*** DATA TO PROCESS ***

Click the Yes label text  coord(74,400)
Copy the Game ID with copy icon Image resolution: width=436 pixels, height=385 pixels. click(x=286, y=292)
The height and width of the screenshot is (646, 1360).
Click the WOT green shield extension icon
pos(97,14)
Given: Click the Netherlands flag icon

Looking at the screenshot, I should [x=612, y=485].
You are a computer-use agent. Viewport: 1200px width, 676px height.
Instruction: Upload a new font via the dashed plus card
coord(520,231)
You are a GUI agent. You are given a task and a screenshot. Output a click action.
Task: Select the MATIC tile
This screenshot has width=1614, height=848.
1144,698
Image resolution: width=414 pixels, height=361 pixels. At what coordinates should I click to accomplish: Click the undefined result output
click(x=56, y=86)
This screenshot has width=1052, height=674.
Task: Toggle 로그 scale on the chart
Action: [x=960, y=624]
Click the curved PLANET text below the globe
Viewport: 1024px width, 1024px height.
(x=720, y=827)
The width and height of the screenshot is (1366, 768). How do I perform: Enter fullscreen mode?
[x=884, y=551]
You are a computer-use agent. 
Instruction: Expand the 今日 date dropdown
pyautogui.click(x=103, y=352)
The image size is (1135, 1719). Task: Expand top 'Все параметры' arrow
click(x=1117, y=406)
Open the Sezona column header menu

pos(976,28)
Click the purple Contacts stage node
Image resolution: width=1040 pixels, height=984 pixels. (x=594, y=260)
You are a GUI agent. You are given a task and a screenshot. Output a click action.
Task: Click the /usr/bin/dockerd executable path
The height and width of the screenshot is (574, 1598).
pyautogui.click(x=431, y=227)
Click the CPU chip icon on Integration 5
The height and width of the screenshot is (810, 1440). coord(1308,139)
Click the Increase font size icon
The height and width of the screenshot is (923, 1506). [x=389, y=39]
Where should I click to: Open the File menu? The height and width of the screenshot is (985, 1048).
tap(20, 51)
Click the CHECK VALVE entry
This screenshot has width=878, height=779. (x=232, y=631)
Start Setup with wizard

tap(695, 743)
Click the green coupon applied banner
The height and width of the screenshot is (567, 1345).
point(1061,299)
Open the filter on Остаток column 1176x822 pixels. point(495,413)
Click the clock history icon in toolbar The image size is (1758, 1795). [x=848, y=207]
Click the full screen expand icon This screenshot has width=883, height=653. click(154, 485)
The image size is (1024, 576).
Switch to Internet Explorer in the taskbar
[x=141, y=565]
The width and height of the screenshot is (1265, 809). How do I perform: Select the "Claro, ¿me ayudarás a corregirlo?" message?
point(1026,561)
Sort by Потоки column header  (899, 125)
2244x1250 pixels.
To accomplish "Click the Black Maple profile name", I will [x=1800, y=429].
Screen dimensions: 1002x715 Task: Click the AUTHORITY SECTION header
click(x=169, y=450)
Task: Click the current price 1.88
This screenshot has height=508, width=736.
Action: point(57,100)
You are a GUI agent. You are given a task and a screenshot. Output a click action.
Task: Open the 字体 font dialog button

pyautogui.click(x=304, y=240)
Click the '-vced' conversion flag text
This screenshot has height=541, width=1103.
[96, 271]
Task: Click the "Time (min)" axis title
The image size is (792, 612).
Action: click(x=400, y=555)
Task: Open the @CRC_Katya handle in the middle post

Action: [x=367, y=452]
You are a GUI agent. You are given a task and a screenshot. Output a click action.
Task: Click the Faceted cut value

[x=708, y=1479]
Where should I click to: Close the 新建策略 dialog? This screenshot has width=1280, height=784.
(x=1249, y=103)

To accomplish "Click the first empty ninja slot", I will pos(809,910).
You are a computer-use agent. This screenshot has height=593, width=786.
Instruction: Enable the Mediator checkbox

*** End of DATA TO PROCESS ***

> [TASK OBJECTIVE]: A complete, exact copy of the records is what is needed.

> [WRITTEN SOLUTION]:
Click the Yes label text  coord(74,400)
Copy the Game ID with copy icon Image resolution: width=436 pixels, height=385 pixels. click(x=286, y=292)
The height and width of the screenshot is (646, 1360).
Click the WOT green shield extension icon
pos(97,14)
Given: Click the Netherlands flag icon

Looking at the screenshot, I should [x=612, y=485].
You are a computer-use agent. Viewport: 1200px width, 676px height.
Instruction: Upload a new font via the dashed plus card
coord(520,231)
You are a GUI agent. You are given a task and a screenshot. Output a click action.
Task: Select the MATIC tile
This screenshot has width=1614, height=848.
1144,698
Image resolution: width=414 pixels, height=361 pixels. At what coordinates should I click to accomplish: Click the undefined result output
click(x=56, y=86)
This screenshot has width=1052, height=674.
Task: Toggle 로그 scale on the chart
Action: [x=960, y=624]
Click the curved PLANET text below the globe
Viewport: 1024px width, 1024px height.
(x=720, y=827)
The width and height of the screenshot is (1366, 768). How do I perform: Enter fullscreen mode?
[x=884, y=551]
You are a computer-use agent. 
Instruction: Expand the 今日 date dropdown
pyautogui.click(x=103, y=352)
The image size is (1135, 1719). Task: Expand top 'Все параметры' arrow
click(x=1117, y=406)
Open the Sezona column header menu

pos(976,28)
Click the purple Contacts stage node
Image resolution: width=1040 pixels, height=984 pixels. (x=594, y=260)
You are a GUI agent. You are given a task and a screenshot. Output a click action.
Task: Click the /usr/bin/dockerd executable path
The height and width of the screenshot is (574, 1598).
pyautogui.click(x=431, y=227)
Click the CPU chip icon on Integration 5
The height and width of the screenshot is (810, 1440). coord(1308,139)
Click the Increase font size icon
The height and width of the screenshot is (923, 1506). [x=389, y=39]
Where should I click to: Open the File menu? The height and width of the screenshot is (985, 1048).
tap(20, 51)
Click the CHECK VALVE entry
This screenshot has width=878, height=779. (x=232, y=631)
Start Setup with wizard

tap(695, 743)
Click the green coupon applied banner
The height and width of the screenshot is (567, 1345).
point(1061,299)
Open the filter on Остаток column 1176x822 pixels. point(495,413)
Click the clock history icon in toolbar The image size is (1758, 1795). [x=848, y=207]
Click the full screen expand icon This screenshot has width=883, height=653. click(154, 485)
The image size is (1024, 576).
Switch to Internet Explorer in the taskbar
[x=141, y=565]
The width and height of the screenshot is (1265, 809). How do I perform: Select the "Claro, ¿me ayudarás a corregirlo?" message?
point(1026,561)
Sort by Потоки column header  (899, 125)
2244x1250 pixels.
To accomplish "Click the Black Maple profile name", I will [x=1800, y=429].
Screen dimensions: 1002x715 Task: Click the AUTHORITY SECTION header
click(x=169, y=450)
Task: Click the current price 1.88
This screenshot has height=508, width=736.
Action: point(57,100)
You are a GUI agent. You are given a task and a screenshot. Output a click action.
Task: Open the 字体 font dialog button

pyautogui.click(x=304, y=240)
Click the '-vced' conversion flag text
This screenshot has height=541, width=1103.
[96, 271]
Task: Click the "Time (min)" axis title
The image size is (792, 612).
Action: click(x=400, y=555)
Task: Open the @CRC_Katya handle in the middle post

Action: [x=367, y=452]
You are a GUI agent. You are given a task and a screenshot. Output a click action.
Task: Click the Faceted cut value

[x=708, y=1479]
Where should I click to: Close the 新建策略 dialog? This screenshot has width=1280, height=784.
(x=1249, y=103)

To accomplish "Click the first empty ninja slot", I will pos(809,910).
You are a computer-use agent. This screenshot has height=593, width=786.
Instruction: Enable the Mediator checkbox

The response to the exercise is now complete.